L'umiltà intellettuale aumenta la tolleranza, migliora il processo decisionale
Secondo un nuovo studio, "l'umiltà intellettuale" - definita come apertura mentale e consapevolezza che le nostre convinzioni possono essere sbagliate - influenza le capacità decisionali delle persone in politica, salute e altre arene.
Il tratto della personalità poco studiato è l'opposto dell'arroganza intellettuale o presunzione, spiegano i ricercatori della Duke University.
Secondo Mark Leary, professore di psicologia e neuroscienze, le persone intellettualmente umili possono avere convinzioni forti, ma riconoscono la loro fallibilità e sono disposte a essere smentite su questioni grandi e piccole.
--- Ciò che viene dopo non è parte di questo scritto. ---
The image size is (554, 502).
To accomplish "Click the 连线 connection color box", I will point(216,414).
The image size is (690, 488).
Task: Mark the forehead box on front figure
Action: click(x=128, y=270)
In uno studio recente, il team di ricerca della Duke ha anche scoperto che il tratto è apartitico. Dopo aver misurato i livelli del tratto, non hanno trovato sostanzialmente alcuna differenza tra liberali e conservatori o tra persone religiose e non religiose.
"Ci sono stereotipi sui conservatori e sulle persone religiosamente conservatrici che sono meno intellettualmente umili riguardo alle loro convinzioni", ha detto. "Non abbiamo trovato un brandello di prove a sostegno di ciò."
I ricercatori hanno condotto quattro studi separati per misurare il tratto e conoscere come funziona.
In uno studio, i partecipanti hanno letto saggi che discutevano a favore e contro la religione, e poi è stato chiesto loro della personalità di ogni autore. Dopo aver letto un saggio con il quale erano in disaccordo, le persone intellettualmente arroganti hanno dato allo scrittore punteggi bassi in termini di moralità, onestà, competenza e calore. Al contrario, le persone intellettualmente umili avevano meno probabilità di giudicare il carattere di uno scrittore in base alle sue opinioni.
Le persone che hanno mostrato umiltà intellettuale hanno anche fatto un lavoro migliore valutando la qualità delle prove, anche in questioni banali, hanno osservato i ricercatori. Ad esempio, quando sono state presentate argomentazioni sui benefici del filo interdentale, le persone intellettualmente umili hanno correttamente distinto gli argomenti forti e basati sui fatti da quelli deboli, lo studio ha rilevato.
La caratteristica ha anche influenzato le opinioni delle persone sui politici che "si ribaltano".
Repubblicani intellettualmente umili erano più propensi degli altri repubblicani a dire che avrebbero votato per un politico la cui posizione su una questione cambiava nel tempo, a causa di nuove prove. Erano anche meno propensi a criticare quel politico per "capovolgimento".
C'era meno variabilità tra i Democratici: i Democratici, sia intellettualmente arroganti che umili, erano generalmente meno propensi a criticare un politico per aver cambiato idea.
Secondo Leary, l'umiltà intellettuale merita un ulteriore esame.
"Se pensi a cosa è andato storto a Washington per molto tempo, ci sono un sacco di persone che sono intellettualmente molto arroganti riguardo alle posizioni che hanno, su entrambi i lati della navata", ha detto Leary.
"Ma anche nelle relazioni interpersonali, i piccoli litigi che abbiamo con i nostri amici, amanti e colleghi spesso riguardano cose relativamente banali in cui siamo convinti che la nostra visione del mondo sia corretta e che la loro visione sia sbagliata".
La qualità ha potenziali vantaggi anche nel mondo degli affari, ha affermato.
"Se sei seduto a un tavolo a una riunione e il capo è molto basso in umiltà intellettuale, lui o lei non ascolterà i suggerimenti di altre persone", ha detto Leary. "Eppure sappiamo che una buona leadership richiede ampiezza di prospettiva e che tenga conto di quante più prospettive possibili".
I ricercatori suggeriscono che l'umiltà intellettuale è una qualità che potrebbe essere incoraggiata e insegnata - e alcuni dei loro colleghi sperano di fare proprio questo. Il team di Leary ha lavorato in collaborazione con altri psicologi e filosofi per perfezionare i loro studi. Uno di quei filosofi ha contribuito a lanciare una scuola charter in California, la Intellectual Virtues Academy of Long Beach, volta a promuovere qualità come l'umiltà intellettuale.
Leary applaude lo sforzo.
"Non aver paura di sbagliare - questo è un valore, e penso che sia un valore che potremmo promuovere", ha detto. "Penso che se tutti fossero un po 'più intellettualmente umili, andremmo tutti d'accordo. Saremmo meno frustrati l'uno con l'altro. "
Lo studio è stato pubblicato nel Bollettino di personalità e psicologia sociale.